Tageszeitung: Herr Kettemann, vor wenigen Tagen trat der Digital Services Act in Kraft. Ziel ist es unter anderem, Hassrede, Mobbing und Betrug im Internet besser zu unterbinden. Was steckt dahinter?

Matthias C. Kettemann: Es handelt sich um den EU-Rechtsakt für digitale Dienste. Das Internet wird oft als rechtsfreier Raum bezeichnet. Das stimmt natürlich nicht ganz, aber die großen Plattformen wie TikTok, Facebook, Twitter oder Instagram konnten in den letzten Jahren oft machen, was sie wollten. Die Staaten hatten recht wenig in der Hand. Der Rechtsakt für digitale Dienste ermöglicht es den Staaten, die Plattformen besser zu kontrollieren und gibt uns Bürgern mehr Rechte in die Hand.

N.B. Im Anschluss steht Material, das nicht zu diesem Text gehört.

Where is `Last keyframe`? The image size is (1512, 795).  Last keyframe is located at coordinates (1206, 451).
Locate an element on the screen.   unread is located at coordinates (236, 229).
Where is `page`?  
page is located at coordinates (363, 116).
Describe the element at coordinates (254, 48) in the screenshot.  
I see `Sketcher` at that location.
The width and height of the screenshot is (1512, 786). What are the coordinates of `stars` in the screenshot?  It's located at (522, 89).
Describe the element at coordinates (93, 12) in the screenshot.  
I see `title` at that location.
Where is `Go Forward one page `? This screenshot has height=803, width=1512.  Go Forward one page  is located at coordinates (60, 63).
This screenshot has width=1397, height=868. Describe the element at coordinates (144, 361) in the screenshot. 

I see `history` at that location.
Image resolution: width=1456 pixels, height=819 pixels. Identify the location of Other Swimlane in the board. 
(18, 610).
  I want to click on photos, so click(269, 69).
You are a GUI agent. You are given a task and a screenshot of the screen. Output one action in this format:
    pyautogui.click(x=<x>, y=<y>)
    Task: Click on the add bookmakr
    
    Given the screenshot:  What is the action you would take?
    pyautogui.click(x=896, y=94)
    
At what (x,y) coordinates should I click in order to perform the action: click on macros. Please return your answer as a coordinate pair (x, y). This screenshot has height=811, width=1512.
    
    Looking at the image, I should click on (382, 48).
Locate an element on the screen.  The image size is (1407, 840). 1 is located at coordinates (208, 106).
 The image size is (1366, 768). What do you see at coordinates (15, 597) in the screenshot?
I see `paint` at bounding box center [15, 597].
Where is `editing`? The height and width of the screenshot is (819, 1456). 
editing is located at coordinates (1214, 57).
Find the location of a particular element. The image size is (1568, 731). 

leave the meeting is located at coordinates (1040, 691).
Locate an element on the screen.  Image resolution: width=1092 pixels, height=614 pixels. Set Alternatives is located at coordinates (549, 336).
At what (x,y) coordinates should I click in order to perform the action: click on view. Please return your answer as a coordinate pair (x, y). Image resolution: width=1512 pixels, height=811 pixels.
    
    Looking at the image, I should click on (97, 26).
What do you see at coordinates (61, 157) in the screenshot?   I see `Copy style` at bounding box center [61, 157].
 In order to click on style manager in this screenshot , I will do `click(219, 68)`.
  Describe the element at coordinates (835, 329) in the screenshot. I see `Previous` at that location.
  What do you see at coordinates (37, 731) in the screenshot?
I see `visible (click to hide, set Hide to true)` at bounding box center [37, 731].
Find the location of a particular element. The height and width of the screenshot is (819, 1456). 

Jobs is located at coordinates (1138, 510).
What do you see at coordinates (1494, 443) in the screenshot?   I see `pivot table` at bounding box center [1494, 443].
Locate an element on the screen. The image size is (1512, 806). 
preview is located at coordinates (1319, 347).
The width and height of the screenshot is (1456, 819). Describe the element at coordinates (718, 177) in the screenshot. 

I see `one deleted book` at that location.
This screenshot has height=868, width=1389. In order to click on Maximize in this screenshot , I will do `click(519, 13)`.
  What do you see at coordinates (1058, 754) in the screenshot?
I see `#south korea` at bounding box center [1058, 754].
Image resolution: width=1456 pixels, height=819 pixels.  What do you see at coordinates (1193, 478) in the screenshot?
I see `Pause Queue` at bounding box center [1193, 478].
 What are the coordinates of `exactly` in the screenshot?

Welche Auswirkungen hat dieser Rechtsakt für Nutzer?

Bis vor dem Rechtsakt konnten die Plattformen nahezu selbst bestimmen, was sie auf ihrer Plattform haben wollen, wen sie löschen wollen, wie sie ihre Empfehlungssysteme einstellen wollen und so weiter. Der neue Rechtsakt gibt uns ein solides Rechtsschutzinstrumentarium in die Hand. Nutzer haben das Recht, informiert zu werden, wenn Inhalte gelöscht werden sollen, die Plattformen müssen bekannt geben, nach welchen Regeln sie moderieren, sie müssen transparent machen, welche Inhalte sie pushen oder verstecken, wie sie mit Desinformationen umgehen, sie dürfen Kinder nicht mehr tracken oder keine individualisierte Werbeinhalte ausspielen. Verbunden ist das mit einer strengen Aufsicht. In Italien macht das die Aufsichtsbehörde für das Kommunikationswesen (AGCOM).

Wie kann man sich das konkret vorstellen? Werden verbotene Inhalte wie Hassrede oder Mobbing künftig schneller gesperrt?

Hassrede ist bereits illegal, wenn sie eine Grenze überschreitet. Bisher waren die Plattformen aber nicht schnell. Weil es aber auch höhere Strafen gibt, wenn sie nicht effektiv gegen illegale Inhalte vorgehen, wächst bei den Plattformen die Motivation. Außerdem müssen die Plattformen bei der Moderation besser werden. Es gibt klare Regeln, an die sie sich halten müssen. Es ist daher zu erwarten, dass problematische Inhalte künftig schneller gesperrt werden.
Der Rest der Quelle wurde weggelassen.